Logo Questions Linux Laravel Mysql Ubuntu Git Menu
 

Akka-Stream implementation slower than single threaded implementation

UPDATE FROM 2015-10-30


based on Roland Kuhn Awnser:

Akka Streams is using asynchronous message passing between Actors to implement stream processing stages. Passing data across an asynchronous boundary has an overhead that you are seeing here: your computation seems to take only about 160ns (derived from the single-threaded measurement) while the streaming solution takes roughly 1µs per element, which is dominated by the message passing.

Another misconception is that saying “stream” implies parallelism: in your code all computation runs sequentially in a single Actor (the map stage), so no benefit can be expected over the primitive single-threaded solution.

In order to benefit from the parallelism afforded by Akka Streams you need to have multiple processing stages that each perform tasks of

1µs per element, see also the docs.

I did some changes. My code now looks like:

object MultiThread {
  implicit val actorSystem = ActorSystem("Sys")
  implicit val materializer = ActorMaterializer()

  var counter = 0
  var oldProgess = 0

  //RunnableFlow: in -> flow -> sink
  val in = Source(() => Iterator.continually((1254785478l, "name", 48, 23.09f)))

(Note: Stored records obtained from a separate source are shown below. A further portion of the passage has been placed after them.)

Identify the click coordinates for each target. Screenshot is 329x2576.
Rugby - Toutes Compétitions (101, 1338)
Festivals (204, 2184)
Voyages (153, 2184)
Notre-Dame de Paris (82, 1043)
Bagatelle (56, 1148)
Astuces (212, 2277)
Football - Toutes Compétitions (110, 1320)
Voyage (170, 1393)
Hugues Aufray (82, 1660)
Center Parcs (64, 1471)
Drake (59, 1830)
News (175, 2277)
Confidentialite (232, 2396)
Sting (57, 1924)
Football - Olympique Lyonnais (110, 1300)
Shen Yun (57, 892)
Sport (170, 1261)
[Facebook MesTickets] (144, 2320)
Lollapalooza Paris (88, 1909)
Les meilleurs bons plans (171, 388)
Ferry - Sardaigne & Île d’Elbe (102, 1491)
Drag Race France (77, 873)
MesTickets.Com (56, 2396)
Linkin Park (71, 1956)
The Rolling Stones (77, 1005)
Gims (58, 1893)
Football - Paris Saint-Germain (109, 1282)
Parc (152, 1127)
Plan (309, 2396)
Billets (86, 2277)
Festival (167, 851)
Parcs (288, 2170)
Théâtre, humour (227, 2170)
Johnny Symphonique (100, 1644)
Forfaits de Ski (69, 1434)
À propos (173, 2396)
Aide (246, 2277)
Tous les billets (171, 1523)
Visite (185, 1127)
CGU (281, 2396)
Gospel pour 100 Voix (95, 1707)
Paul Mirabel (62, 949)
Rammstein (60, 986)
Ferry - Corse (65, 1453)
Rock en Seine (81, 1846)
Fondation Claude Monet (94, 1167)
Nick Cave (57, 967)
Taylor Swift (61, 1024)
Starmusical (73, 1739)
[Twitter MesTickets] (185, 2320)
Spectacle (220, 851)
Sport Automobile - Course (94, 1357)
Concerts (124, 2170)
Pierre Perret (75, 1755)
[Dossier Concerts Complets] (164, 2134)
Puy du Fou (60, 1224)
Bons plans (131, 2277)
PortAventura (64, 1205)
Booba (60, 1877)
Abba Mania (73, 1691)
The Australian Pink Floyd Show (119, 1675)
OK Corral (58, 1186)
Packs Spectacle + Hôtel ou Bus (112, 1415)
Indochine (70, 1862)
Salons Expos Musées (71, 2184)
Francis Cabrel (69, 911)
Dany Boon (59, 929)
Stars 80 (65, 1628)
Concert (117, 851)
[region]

  val flow = Flow[(Long, String, Int, Float)].map(p => SharedFunctions.transform2(SharedFunctions.transform(p)))

  val tupleToEvent = Flow[(Long, String, Int, Float)].map(SharedFunctions.transform)

  val eventToFactorial = Flow[Event].map(SharedFunctions.transform2)

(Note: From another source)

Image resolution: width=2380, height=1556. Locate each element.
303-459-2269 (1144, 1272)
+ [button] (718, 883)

  val eventChef: Flow[(Long, String, Int, Float), Int, Unit] = Flow() { implicit builder =>
    import FlowGraph.Implicits._

    val dispatchTuple = builder.add(Balance[(Long, String, Int, Float)](4))
    val mergeEvents = builder.add(Merge[Int](4))

    dispatchTuple.out(0) ~> tupleToEvent ~> eventToFactorial ~> mergeEvents.in(0)
    dispatchTuple.out(1) ~> tupleToEvent ~> eventToFactorial ~> mergeEvents.in(1)
    dispatchTuple.out(2) ~> tupleToEvent ~> eventToFactorial ~> mergeEvents.in(2)
    dispatchTuple.out(3) ~> tupleToEvent ~> eventToFactorial ~> mergeEvents.in(3)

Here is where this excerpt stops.